Frost sleeps in his 1988 Honda Accord and cites his address as a telephone pole on the corner of Page Mill Road and Park Boulevard. This is the sixth time he is running for City Council and, according to some of his fellow candidates, his chances of advancing from his present position at the backtail of the race, are slim.
When asked, on the podium, what he would do to breach the budget deficit in Palo Alto, Frost responded he would be increasing the deficit by $1.5 million because he is suing the city on the inconstutionality of the sit-lie ordinance.
Passed in March 2007 on a 7-2 vote, the sit-lie ordinance, bans sitting or lying on University Avenue sidewalks between High and Cowper streets from 11 a.m. to 11 p.m. and sitting on any object that is not a fixed piece of furniture. Frost usually sits on a milk crate. Frost has been arrested 11 times for violating this ordinance.
“It’s sort of a strange strategy,” says candidate Mark Weiss, 45, a concert promoter, who defines himself as ‘more left than the rest’. “Somehow he thinks he’s gonna win.”

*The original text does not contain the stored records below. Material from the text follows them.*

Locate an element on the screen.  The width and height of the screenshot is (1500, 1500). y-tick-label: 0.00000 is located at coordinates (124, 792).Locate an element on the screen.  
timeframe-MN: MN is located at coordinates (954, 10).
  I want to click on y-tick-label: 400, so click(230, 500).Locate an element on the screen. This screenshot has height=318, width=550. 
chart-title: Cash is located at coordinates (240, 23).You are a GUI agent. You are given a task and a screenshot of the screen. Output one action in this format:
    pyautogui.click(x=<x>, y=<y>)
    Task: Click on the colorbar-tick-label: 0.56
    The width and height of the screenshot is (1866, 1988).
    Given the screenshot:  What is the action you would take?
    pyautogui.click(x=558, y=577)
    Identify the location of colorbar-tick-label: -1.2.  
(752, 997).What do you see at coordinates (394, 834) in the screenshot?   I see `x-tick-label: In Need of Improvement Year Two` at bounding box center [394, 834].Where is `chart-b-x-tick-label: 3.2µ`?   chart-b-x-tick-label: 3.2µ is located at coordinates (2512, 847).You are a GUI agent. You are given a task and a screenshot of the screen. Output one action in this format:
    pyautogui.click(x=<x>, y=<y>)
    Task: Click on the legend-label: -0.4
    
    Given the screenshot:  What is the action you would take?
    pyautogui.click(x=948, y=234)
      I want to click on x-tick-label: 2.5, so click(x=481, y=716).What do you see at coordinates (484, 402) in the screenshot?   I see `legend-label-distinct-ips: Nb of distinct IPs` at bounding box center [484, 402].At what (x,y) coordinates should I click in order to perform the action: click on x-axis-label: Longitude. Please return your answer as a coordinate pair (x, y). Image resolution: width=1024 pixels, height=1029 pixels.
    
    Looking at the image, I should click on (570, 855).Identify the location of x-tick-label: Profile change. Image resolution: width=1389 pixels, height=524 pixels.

Other candidates did not share their views on homeless issues when presenting their platform, with the exception of Dan Dykwel who mentioned the homeless briefly in relation to a housing density question.
Mr. Weiss stated he would not prioritize pushing for subsidized housing for homeless. “I would start with subsidized housing for city workers and the police – that seems more agreeable to people.”